**DO NOT EDIT THIS FILE WITHIN THE /TSDS FOLDER - YOU RISK OVERWRITING YOUR WORK THE NEXT TIME YOU PULL FROM THE GITHUB REPOSITORY**

# Group members:
## Sina Smid, Edith Zink, Zeyu Zhao, Helge Zille





# Assignment 1


### Practical info
* Handin in absalon. The deadline is the 5th of march (see the [course plan](https://github.com/abjer/tsds/wiki/Course-plan))
* You must work in groups of 2-4. **Remember to identify the group members in the filename or in the top of the file contents**.
* If anything is unclear dont hesitate to email me at kuol@econ.ku.dk with questions.

<br>

<br>
<br>
<br>
<br>

# Questions from exercise set 1 (ML recap)
The following questions are drawn from exercise set 1. We have included code that allows you to solve the questions independently of the previous questions in exercise set 1. Note that you might have solved the questions in a different way than we anticipated. In this case the supplied code might need some modification to work with your answer. 

In [1]:
# Note: there are three .zip files with letter = a,b,c. 
# To ensure the files download in reasonable time we 
# only work with the first of the three. If you have time
# you can modify this cell to download all three. 

import os
import requests

import numpy as np
import pandas as pd

from sklearn.model_selection import StratifiedShuffleSplit
from sklearn.preprocessing import StandardScaler        # scales variables to be mean=0,sd=1
from sklearn.linear_model import LogisticRegression     # regression model
from sklearn.pipeline import Pipeline                   # For building our model pipeline
from sklearn.model_selection import GridSearchCV



filenames = []
base_url = 'https://resources.lendingclub.com/'

letter = 'a'
filename = f'LoanStats3{letter}.csv.zip'
url = base_url+filename

if not os.path.exists(filename):
    r = requests.get(url, allow_redirects=True)
    open(filename, 'wb').write(r.content)
filenames.append(filename)

# Read in csv files, store them
dfs = [pd.read_csv(f,header=0,skiprows=1,low_memory=False) for f in filenames]
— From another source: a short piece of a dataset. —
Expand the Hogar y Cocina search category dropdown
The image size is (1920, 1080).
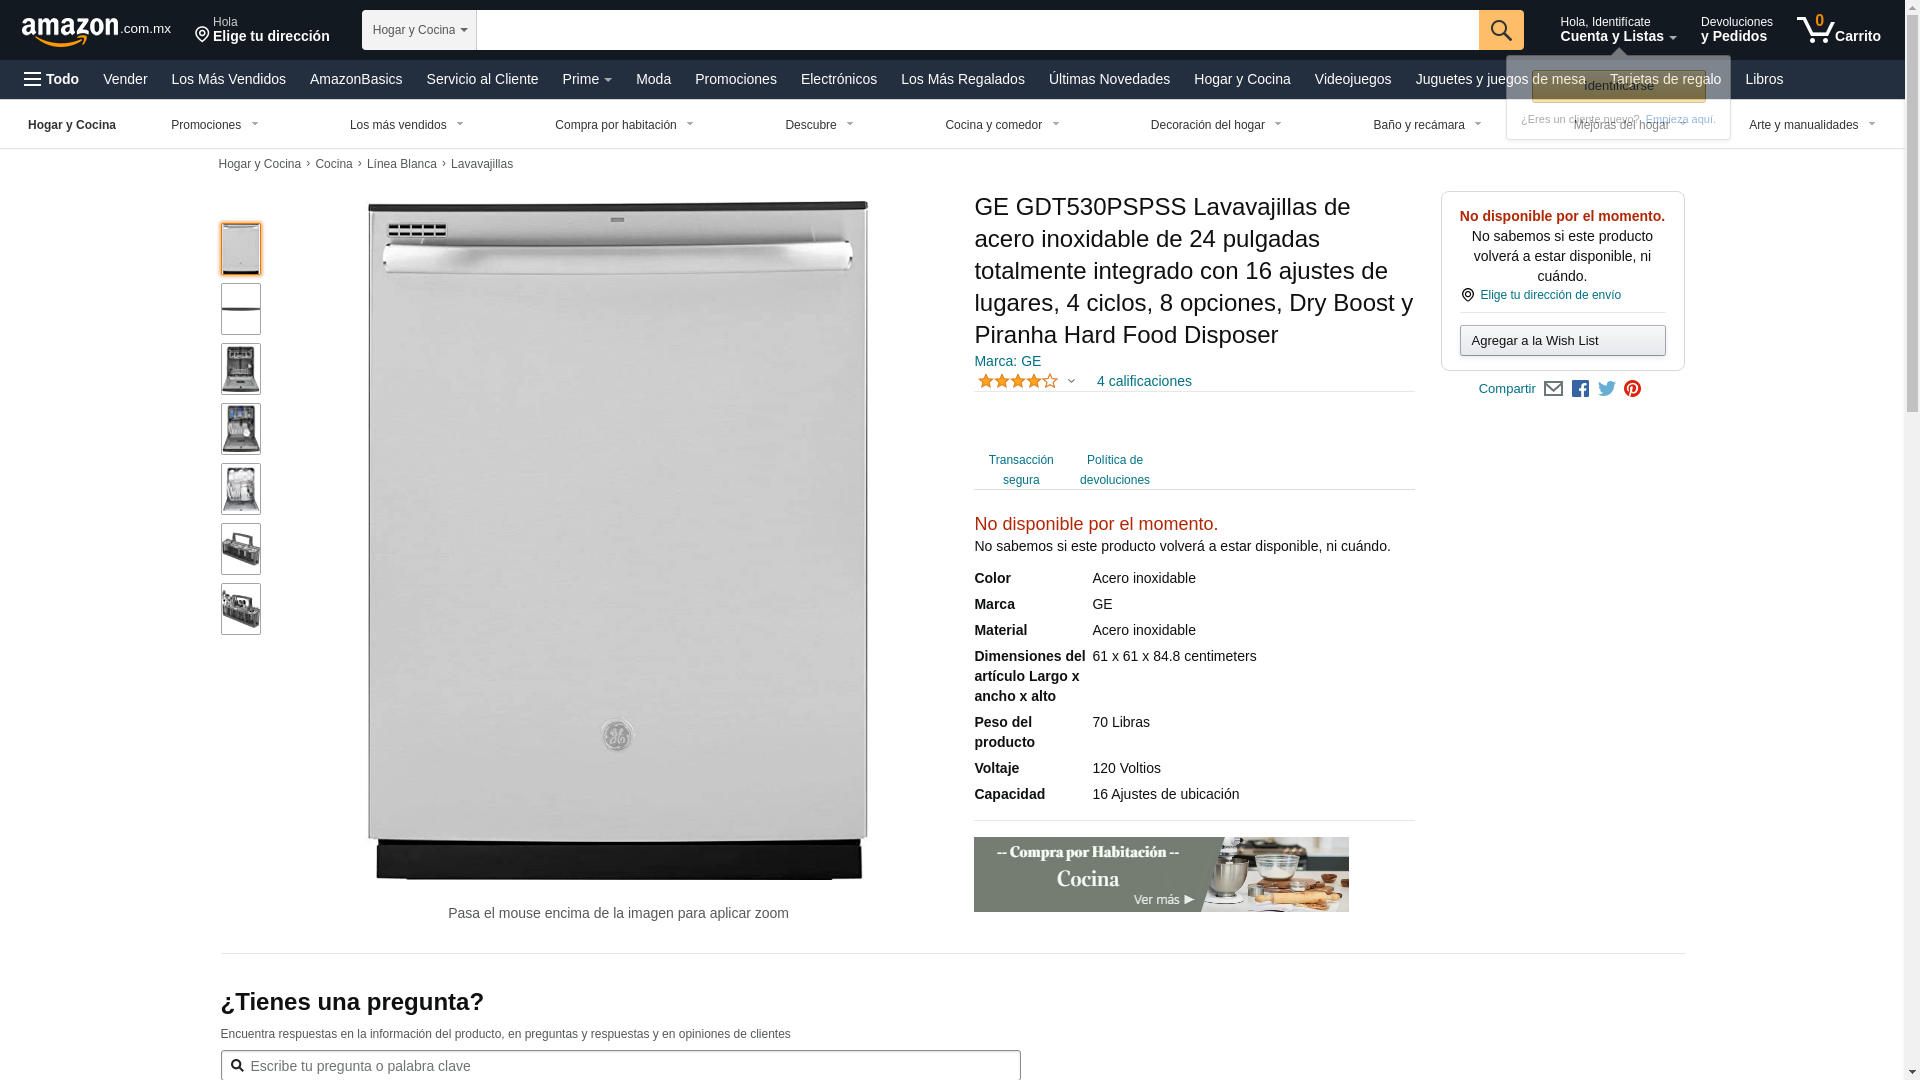(419, 30)
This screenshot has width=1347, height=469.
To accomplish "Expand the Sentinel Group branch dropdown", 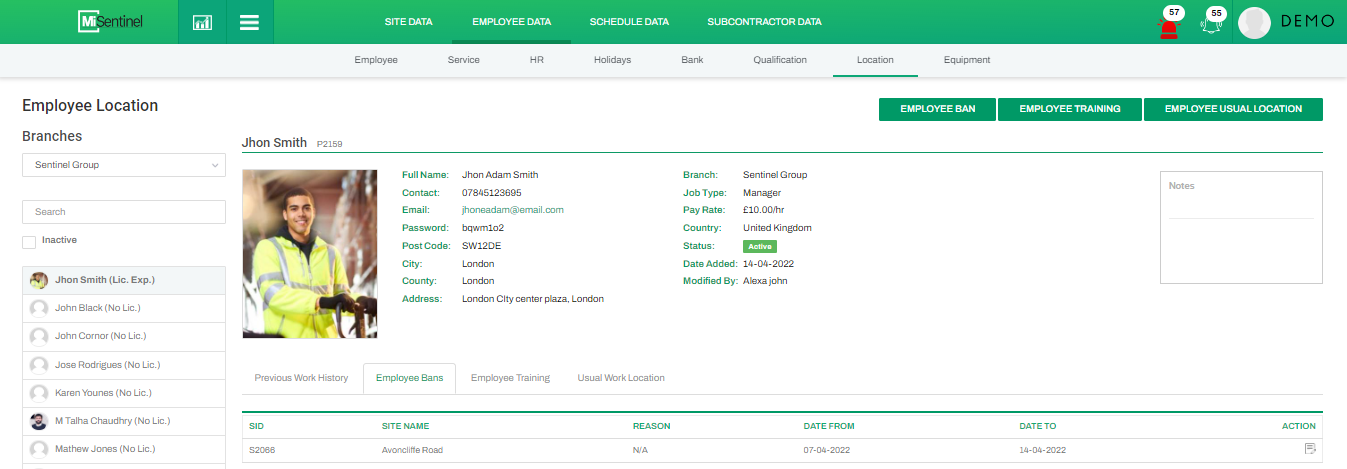I will [124, 165].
# concatenate the dataframes (as standard there is only 1)
df = pd.concat(dfs)\
        .dropna(subset=['loan_amnt'])\
        .dropna(axis=1, how='all')


# Identify loans of interest
df = df.loc[df.loan_status.isin(['Fully Paid', 'Charged Off'])].copy()

# Clean up variables 
df['charged_off'] = (df.loan_status=='Charged Off').astype(int)
df['int_rate_f'] = df.int_rate.str[:-1].astype(float)
df['emp_length_f'] = df.emp_length\
                        .str.split(' ')\
                        .str[0].str[:2]\
                        .str.replace('<','0')\
                        .astype(float)

# label and features
y_var = 'charged_off'
X_vars = ['term', 'int_rate_f', 'grade', 'home_ownership', 'emp_length_f',
          'annual_inc', 'verification_status', 'dti']

# Create dummies
data = pd.get_dummies(df[X_vars+[y_var]], drop_first=True)\
        .dropna()\
        .reset_index(drop=True)\
        .astype(np.float64)\
        .loc[:2000]\
        .copy()


sss = StratifiedShuffleSplit(n_splits=10, test_size=.3, random_state=3)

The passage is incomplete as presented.